::: Records for this task

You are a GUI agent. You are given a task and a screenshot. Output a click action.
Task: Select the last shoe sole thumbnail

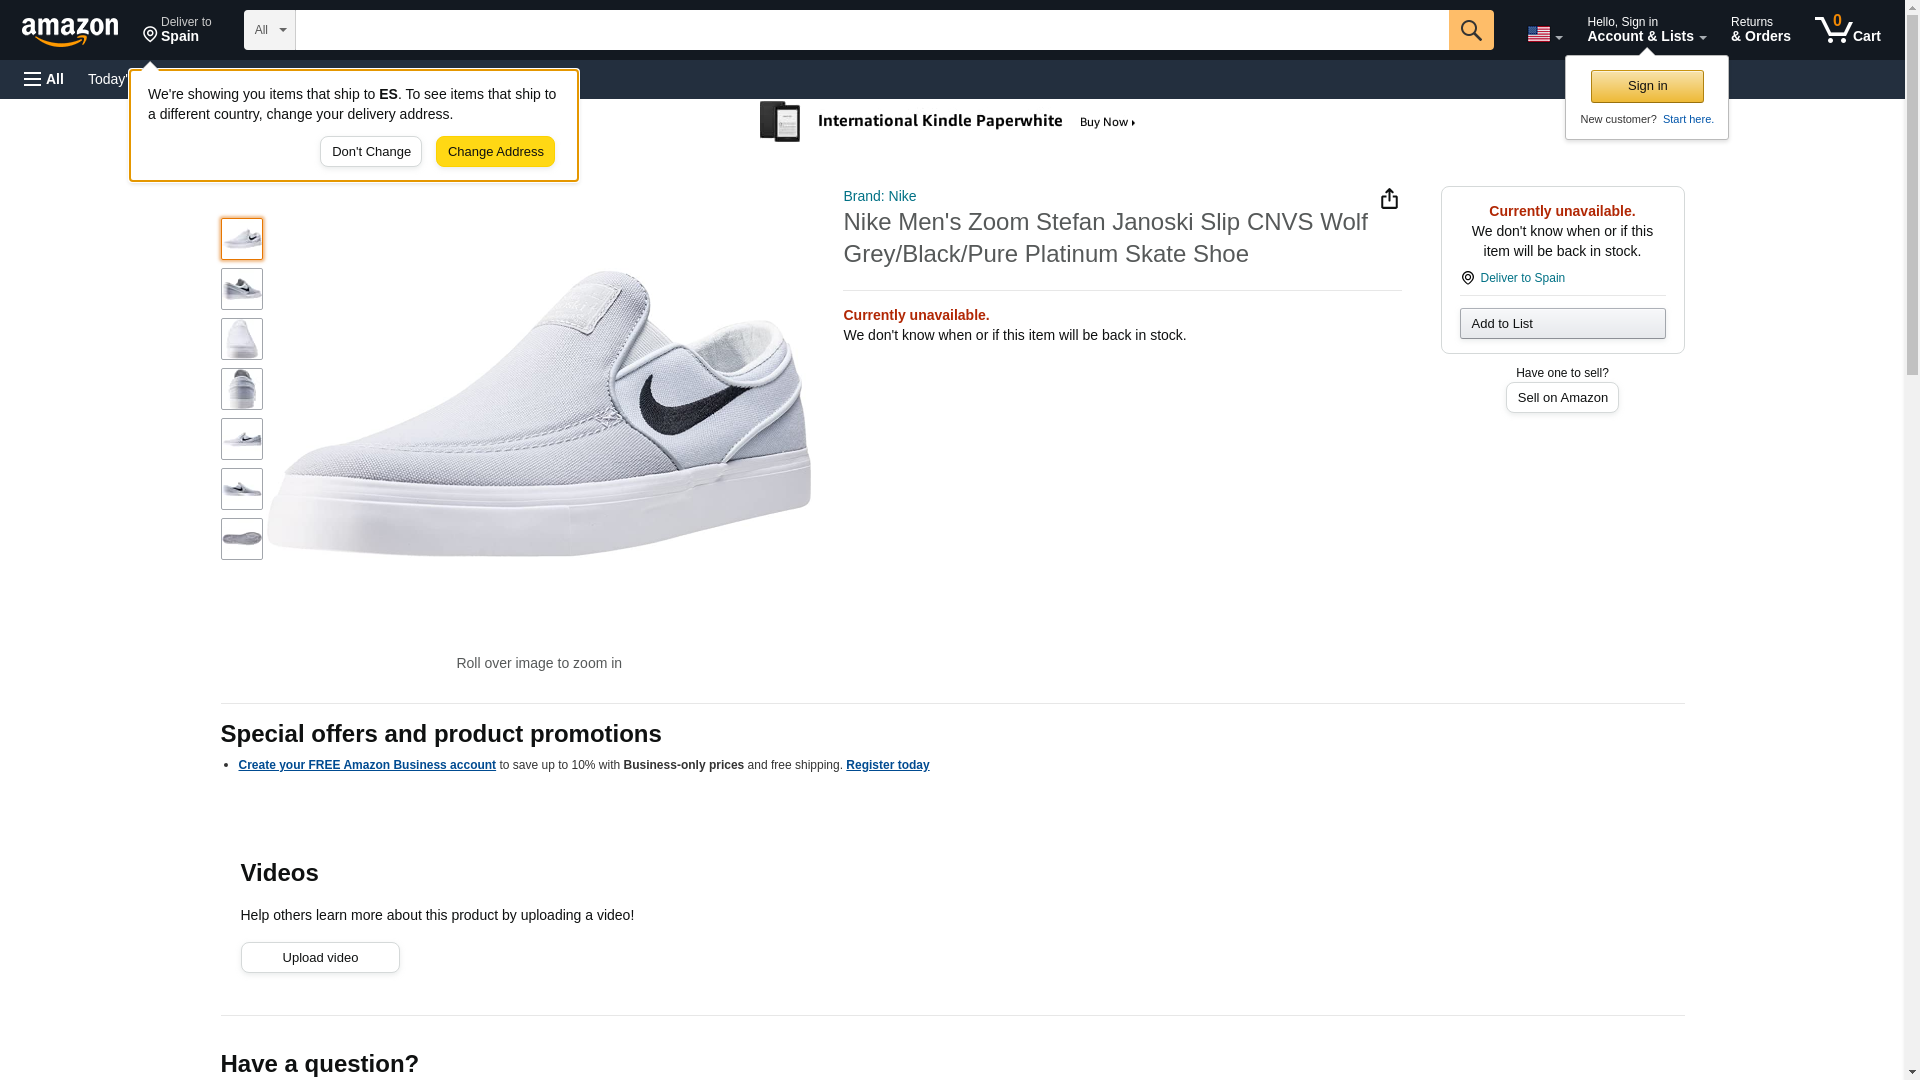coord(242,539)
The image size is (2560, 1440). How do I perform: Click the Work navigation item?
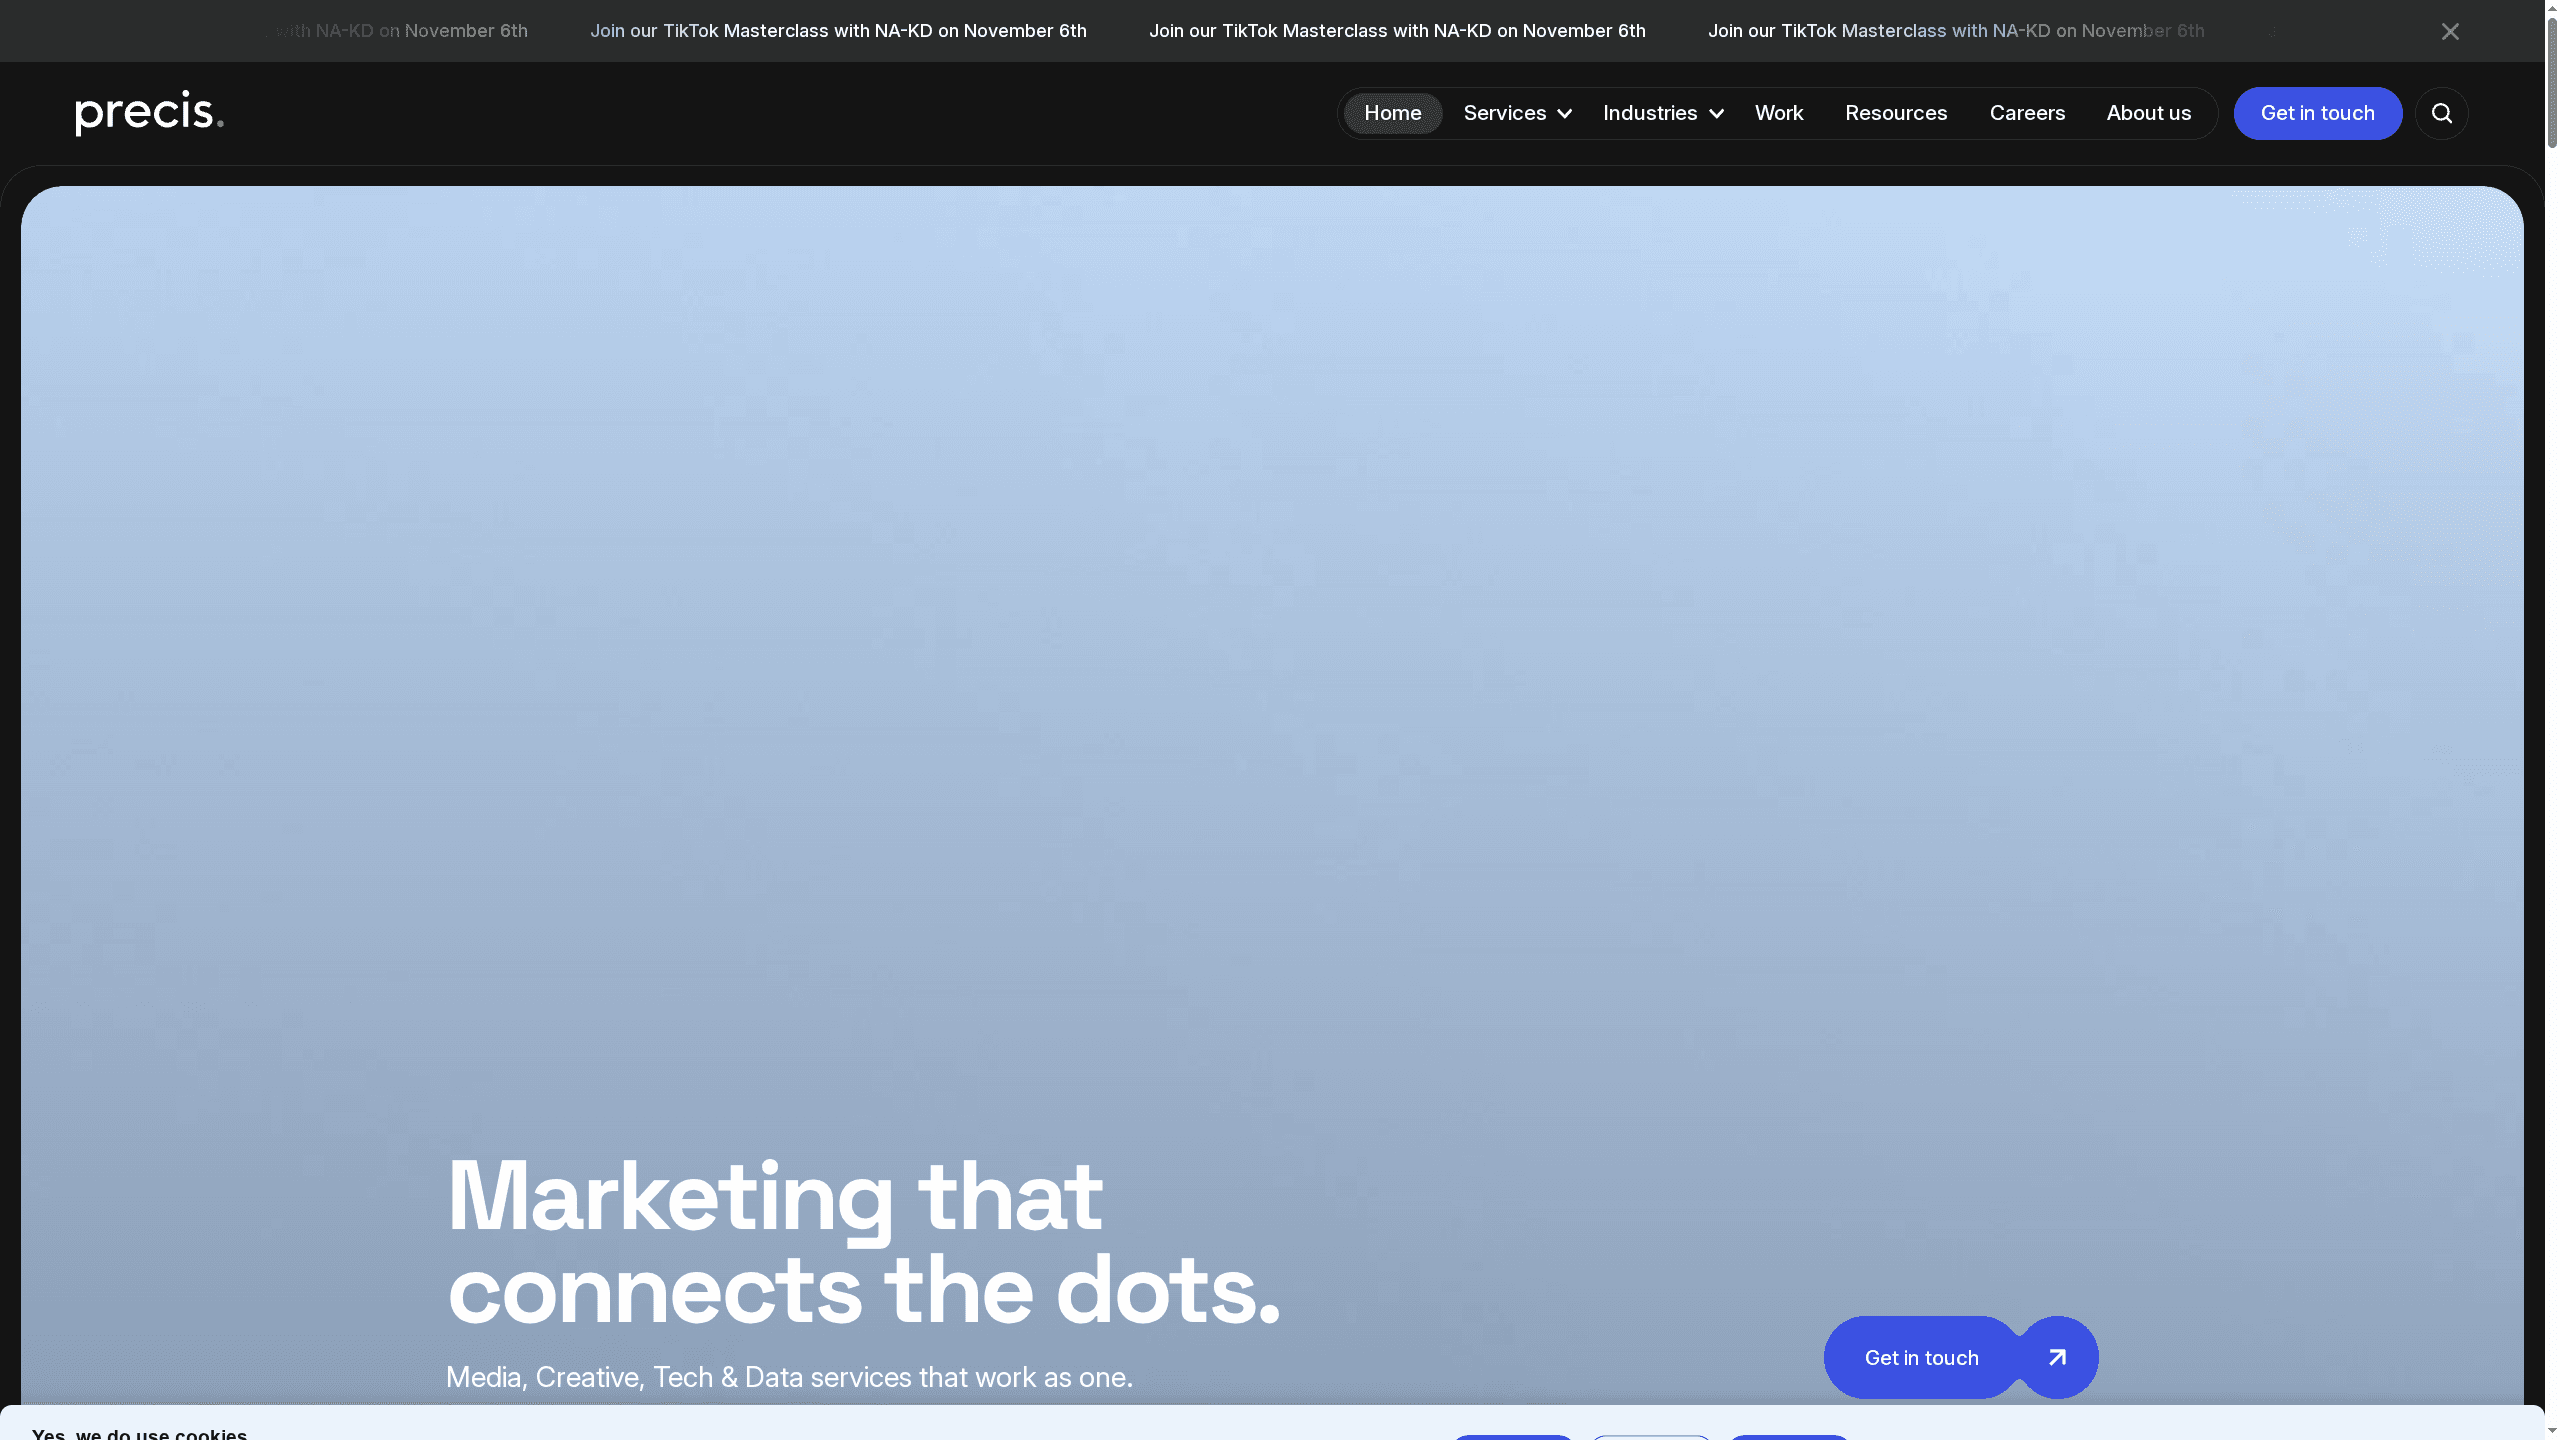click(1779, 113)
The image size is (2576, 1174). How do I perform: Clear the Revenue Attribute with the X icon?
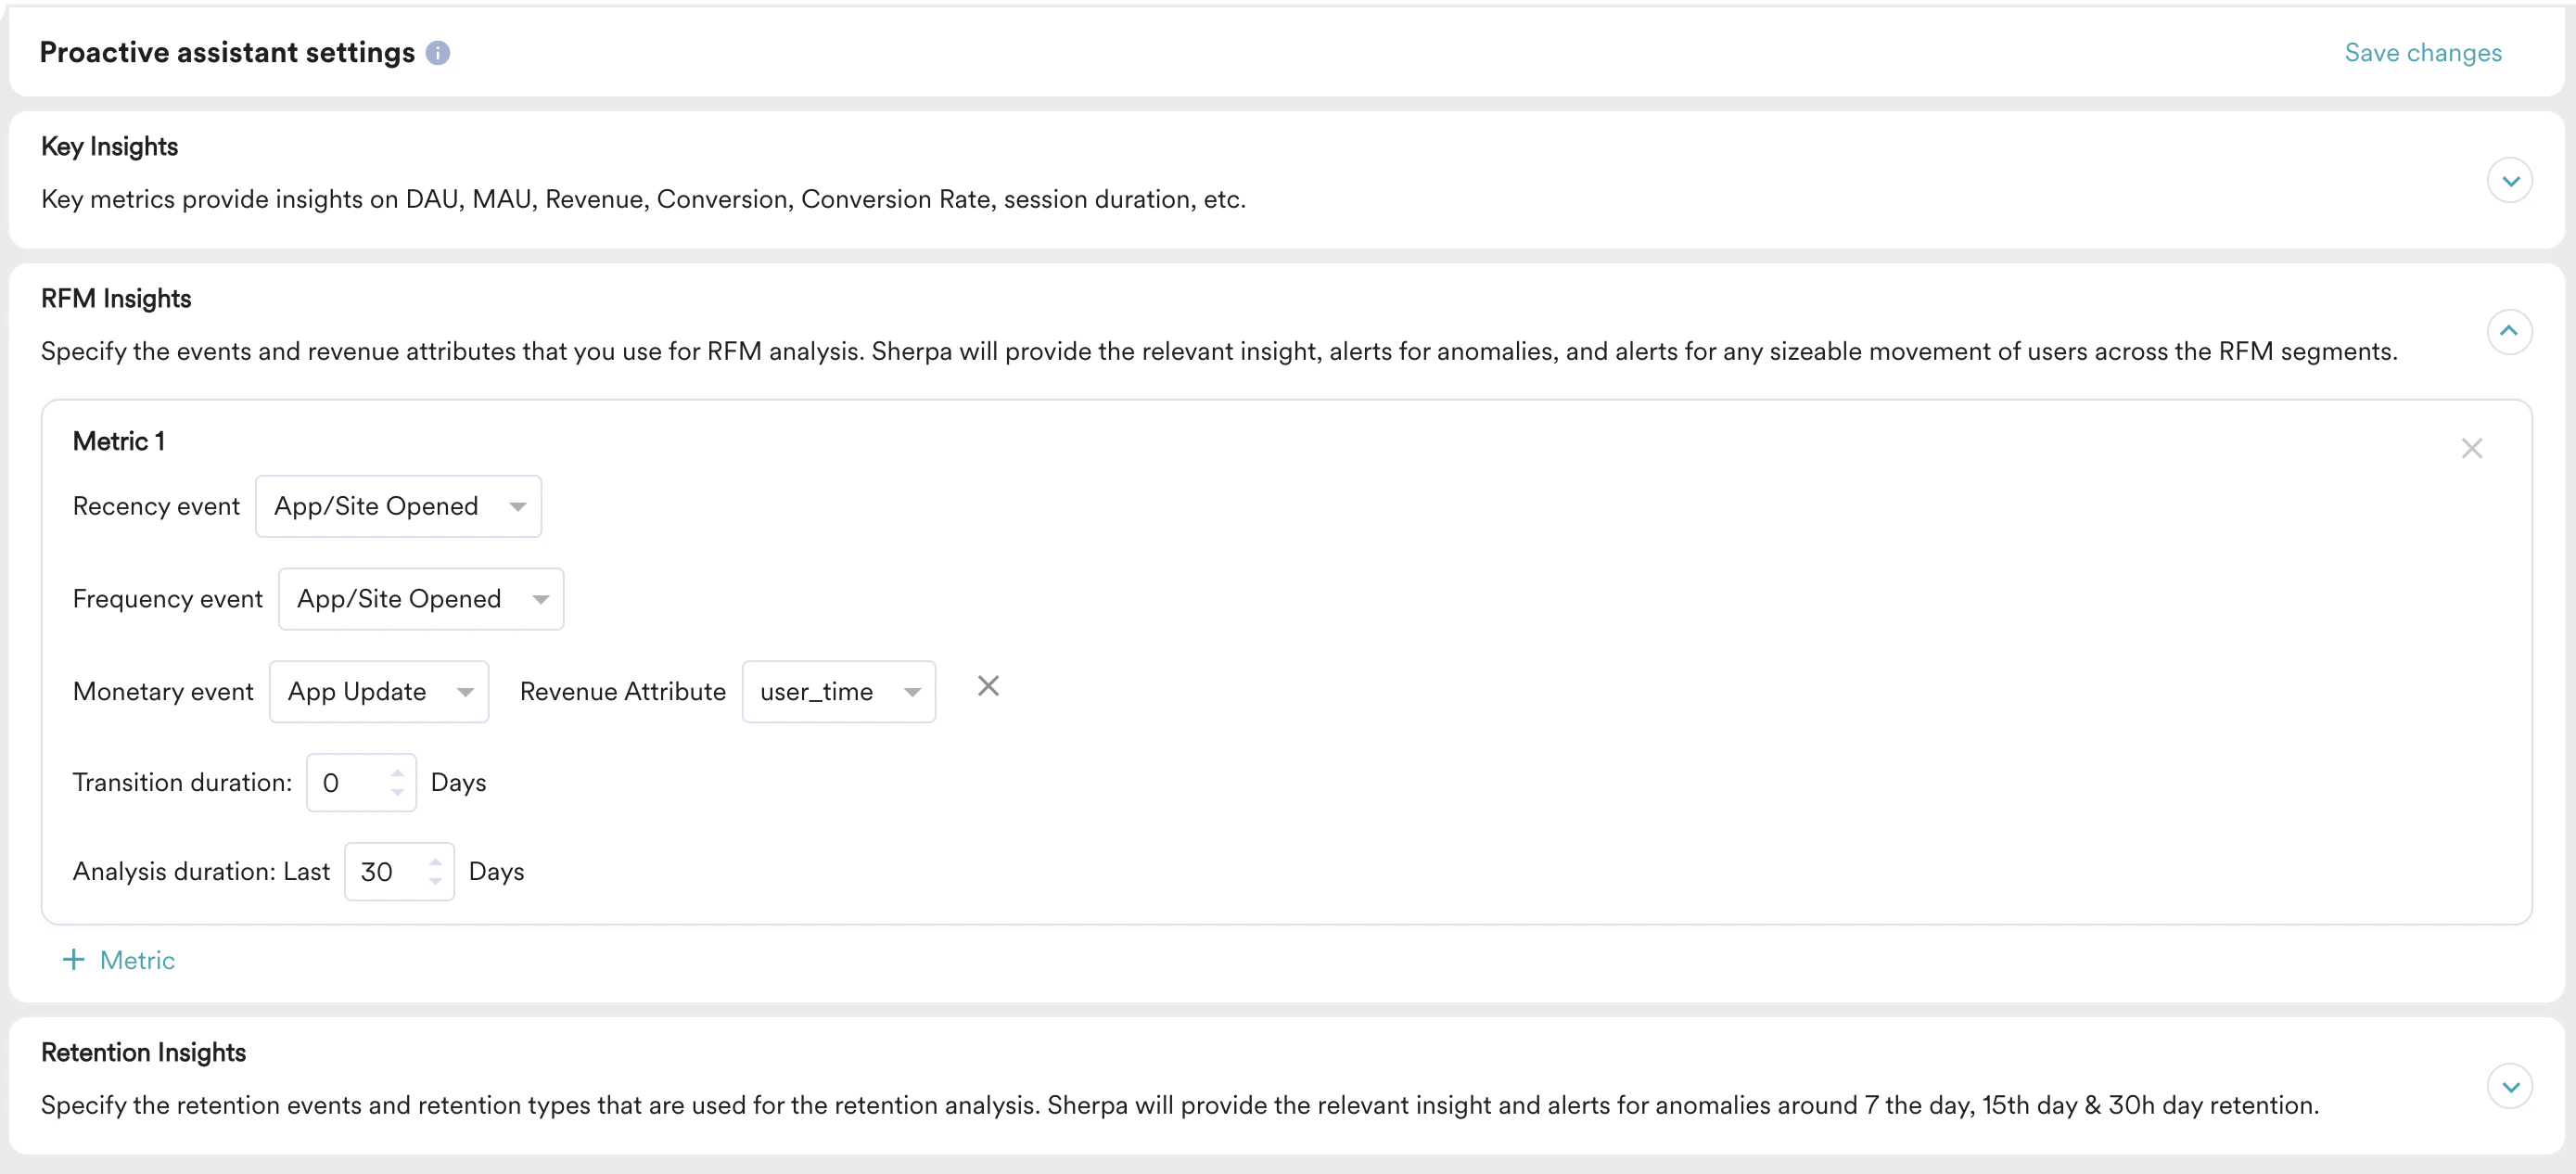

::::::

■ Aim of the task
Would you retype all the lines shown above, exactly as written and without any picture?

■ Final answer
You are a GUI agent. You are given a task and a screenshot. Output a click action.
Task: Select the last shoe sole thumbnail

coord(242,539)
The image size is (2560, 1440). How do I perform: Click the Work navigation item?
click(1779, 113)
The image size is (2576, 1174). How do I perform: Clear the Revenue Attribute with the X icon?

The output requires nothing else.